Hot Seat #50 Denouement: 3 mos F w/ fever and recent travel

Posted on: February 12, 2015, by :

by Erin Augustine, Children’s National
with Emily Willner, Children’s National

The Case
This case deals with a  3 mo F with recent travel to Honduras who presents with fever and diarrhea.  The challenge of this case is how to address a febrile infant >60 days old with recent travel, recent immunizations, and a high fever.

Here’s How You Answered Our Questions

“Other”  for >3 yrs PEM = Stool culture, o&p, cbc, bcx

The poll was mixed on work-up.  Most providers would obtain a CBC and BCx in addition to UA/UCx.  The CBC could show neutropenia, thrombocytopenia, and/or anemia if thinking about dengue, chikungunya, or malaria.  Providers mentioned specifically looking for S. typhi in the BCx.  Others would obtain a malaria thick/thin smear, after obtaining a detailed travel history and looking at risk for malaria on the CDC website.  Several mentioned obtaining a stool culture and O&P.  No one felt strongly about obtaining dengue or chikungunya viral tests at this point.  Most would not perform an LP.  Several mentioned treating with ceftriaxone to cover S. typhi, S. pneumo, GBS, etc.  Others, felt that admission with observation due to persistent tachycardia/fever was sufficient.

Denouement
Repeat exam about 2 hours later significant for T 39.9, HR 200, RR 50, BP 115/51, Sat 100%, and capillary refill of 3 seconds. By this time, patient had been given a total of 5 fluid boluses, Ceftriaxone, and Vancomycin. CXR obtained and with possible retrocardiac atelectasis. No infiltrate or cardiomegaly. Patient admitted to PICU.
While in the PICU patient with continued fever and tachycardia. About 12 hours after presentation, patient developed bradypnea (RR 20) and was intubated. Shortly after intubation, patient became hypotensive (BP 61/32) and was required support with Dopamine and Milrinone.
Chikungunya titers eventually returned positive. Patient treated for culture negative sepsis for 10 days with Ceftriaxone and Vancomycin. Patient extubated after 6 days and discharged home after 10 days.

Teaching Points from Thursday Conference
Chikungunya (pronunciation: \chik-en-gun-ye) virus, transmitted by mosquitoes that causes fever (T>39), joint pain, headache, muscle pain, joint swelling, or rash. There are no vaccines or prophylactic medicines for chikungunya. Travelers should prevent mosquito bites.  It has a 3-7 day incubation period.  For more information on chikungunya look at the CDC website.

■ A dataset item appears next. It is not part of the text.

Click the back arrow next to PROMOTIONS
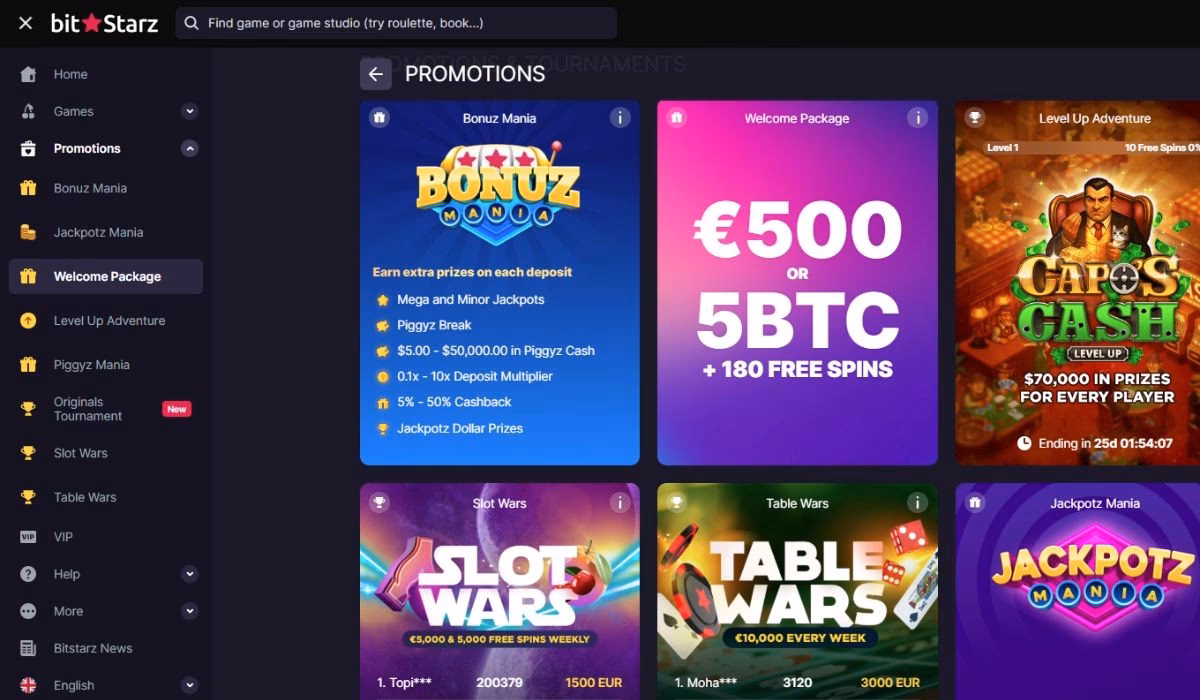1200x700 pixels. tap(375, 74)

An excerpt from Dr. Willner’s comments:
“Dengue and chikungunya viruses are transmitted by the same mosquitoes and have similar clinical features. How to differentiate clinically?
Chikungunya– more likely to cause high fever, severe arthralgia, arthritis, rash, and lymphopenia.
Dengue – more likely to cause neutropenia, thrombocytopenia, hemorrhage, shock, and death.”

As discussed in conference, don’t forget Salmonella typhi, which can cause both hypovolemic and septic shock and may progress rapidly.  Consider obtaining a BCx and giving CTX.  Vaccinate travelers >2yo for prophylaxis.